Decoding efficacy and resistance space at a drug binding site

Interactions between drugs and their targets impact efficacy and, when altered by mutation, can result in resistance 1-3. Assessing and understanding the impacts of all possible mutations at a drug binding-site remain challenging, however. Here we use Multiplex Oligo-Targeting (MOT) for mutational profiling, and computational modelling, to decode efficacy and resistance space at the otherwise native binding-site for a low nanomolar potency, anti-trypanosomal, proteasome inhibitor. We saturation-edited twenty codons in the Trypanosoma brucei proteasome b5 subunit. MOT libraries were then subjected to stepwise drug selection, amplicon-sequencing, and codon variant scoring, yielding dose-response profiles for >100 resistance-conferring mutants, among 1,280 possible codon variants. Codon variant scores were predictive of relative resistance observed using a bespoke set of mutants, while fitness profiling revealed otherwise extensive constraints on mutational fitness and resistance space. The resistance profile that emerged allowed us to readily predict routes to spontaneous drug-resistance observed within accessible, single nucleotide mutational space. In silico analysis of b5 subunit mutations predicted impacts on ligand-affinity via steric effects, hydrogen-bonding and lipophilicity, which when combined with predictions of proteasome structure - function perturbing mutations, were closely aligned with observed impacts on drug resistance. We conclude that MOT-library profiling facilitates assessment of all possible mutations at a drug binding-site. Further decoding of drug-target structure-activity relationships and drug resistance space will facilitate the design of more effective and durable drugs.
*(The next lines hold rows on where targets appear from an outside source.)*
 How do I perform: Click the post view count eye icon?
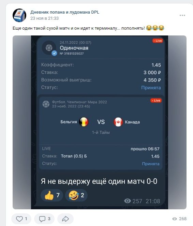tap(175, 219)
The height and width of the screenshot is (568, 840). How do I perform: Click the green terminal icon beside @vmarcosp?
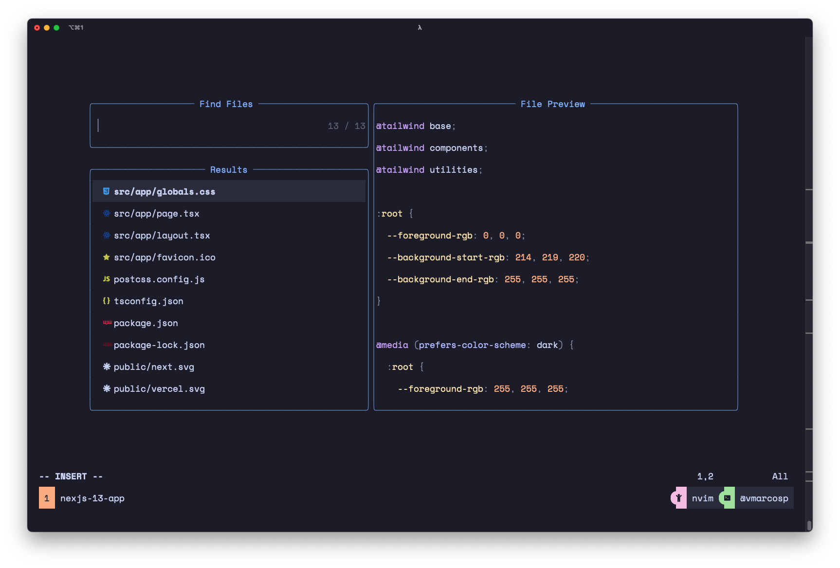(727, 498)
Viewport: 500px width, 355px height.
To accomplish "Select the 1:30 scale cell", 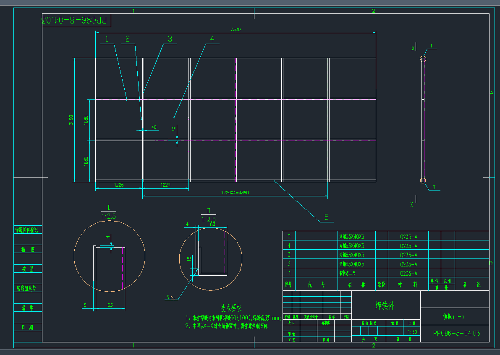I will [412, 332].
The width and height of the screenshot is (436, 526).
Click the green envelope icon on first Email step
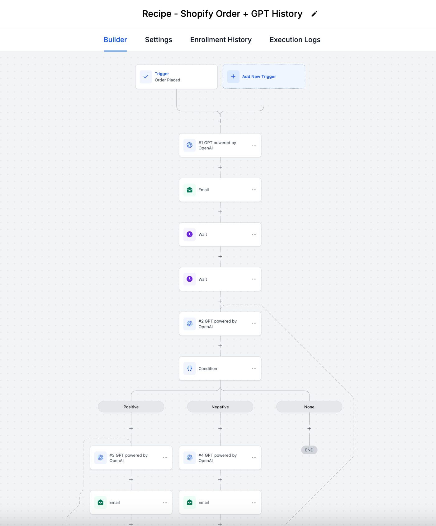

药物与其靶点之间的相互作用会影响药效，而当该相互作用因突变发生改变时，可引发耐药性[1-3]。然而，评估并阐明药物结合位点上所有潜在突变的影响仍存在不小挑战。本研究借助多重寡核苷酸靶向（Multiplex Oligo-Targeting, MOT）技术开展突变谱分析，并结合计算建模，对一款低纳摩尔活性的抗锥虫蛋白酶体抑制剂的天然结合位点处的药效与耐药性空间进行了解码。我们对布氏锥虫（Trypanosoma brucei）蛋白酶体β5亚基的20个密码子实施了饱和编辑。随后将构建的MOT文库进行梯度药物筛选、扩增子测序及密码子变异打分，在1280种可能的密码子变异中，获取了超过100种耐药相关突变体的剂量反应谱。密码子变异打分可有效预测使用定制突变体集观测到的相对耐药性水平，而适应性谱分析则揭示了突变适应性与耐药性空间中广泛存在的约束机制。所得耐药性谱可使我们快速预测在可及的单核苷酸突变空间内观测到的自发性耐药途径。对β5亚基突变的计算机模拟分析预测，突变可通过空间位阻效应、氢键作用和亲脂性改变影响配体亲和力；若将此类预测与蛋白酶体结构-功能扰动突变的预测相结合，则与观测到的耐药性影响高度契合。本研究最终证实，MOT文库谱分析能够实现对药物结合位点上所有潜在突变的系统性评估。进一步解析药物-靶点结构-活性关系与耐药性空间，将助力开发更高效、更持久的治疗药物。